On February 8, the College Board responded with a public letter to the Florida Department of Education. It dropped the claim that it made the changes before Florida objected to the course. Instead, the College Board now claimed that it "never received written feedback from the Florida Department of Education specifying how the course violates Florida law."
But the College Board's revised claim is also misleading. Florida objected to the content of the course in at least three meetings before the revisions were made. And the topics that Florida objected to were ultimately removed from the course or made optional.
In a February 11 press release, the College Board revised its narrative again, acknowledging there were both meetings and written communications with Florida prior to the revisions. The College Board now says that there were "no negotiations about the content of this course with Florida." Of course, negotiations are not necessary when the College Board decides simply to accede to the demands of right-wing critics.
In response to a request for comment, a College Board spokesperson told Popular Information that the February 1 statement "was removed because there’s been subsequent coverage from the New York Times about AP African American Studies, and we didn’t want to create confusion about which story the response was in reference to."
But the subsequent coverage in the New York Times is dated February 13. It's unlikely that anyone would believe a February 1 statement is responding to a piece published 12 days later.
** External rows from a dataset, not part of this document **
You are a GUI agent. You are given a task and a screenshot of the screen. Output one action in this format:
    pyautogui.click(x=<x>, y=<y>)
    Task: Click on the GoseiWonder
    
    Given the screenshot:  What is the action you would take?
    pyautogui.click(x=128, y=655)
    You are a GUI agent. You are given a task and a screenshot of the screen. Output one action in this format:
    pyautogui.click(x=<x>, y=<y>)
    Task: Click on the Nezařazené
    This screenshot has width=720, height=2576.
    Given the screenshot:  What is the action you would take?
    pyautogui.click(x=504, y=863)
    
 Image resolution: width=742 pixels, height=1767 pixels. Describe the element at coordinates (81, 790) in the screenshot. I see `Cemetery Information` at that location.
Asked directly if it stood by the contents of its February 1 statement, the College Board did not respond.
In the now-deleted February 1 statement, the College Board also claimed that "[t]he fact of the matter is that this landmark course has been shaped over years by the most eminent scholars in the field, not political influence." David Coleman, the CEO of the College Board, repeated this claim in a February 1 appearance on PBS Newshour.
The public is supposed to believe that it is a coincidence that the revisions to the curriculum tracked the complaints from the DeSantis administration and others on the right. Especially in light of the new preamble to the course added by the College Board, which states that the AP "opposes indoctrination," — parroting Florida's STOP Woke Act. This is not a credible claim.
In fact, in its February 11 press release, the College Board admitted that it removed certain terms and concepts because they were "politicized in several states" and had become "political weapons." Those states certainly include Florida.
The College Board's apparent effort to appease right-wing critics has backfired. DeSantis is less concerned about the content of the AP African American Studies course than using the issue as a political cudgel. On Tuesday, DeSantis threatened to withdraw state support for all AP courses.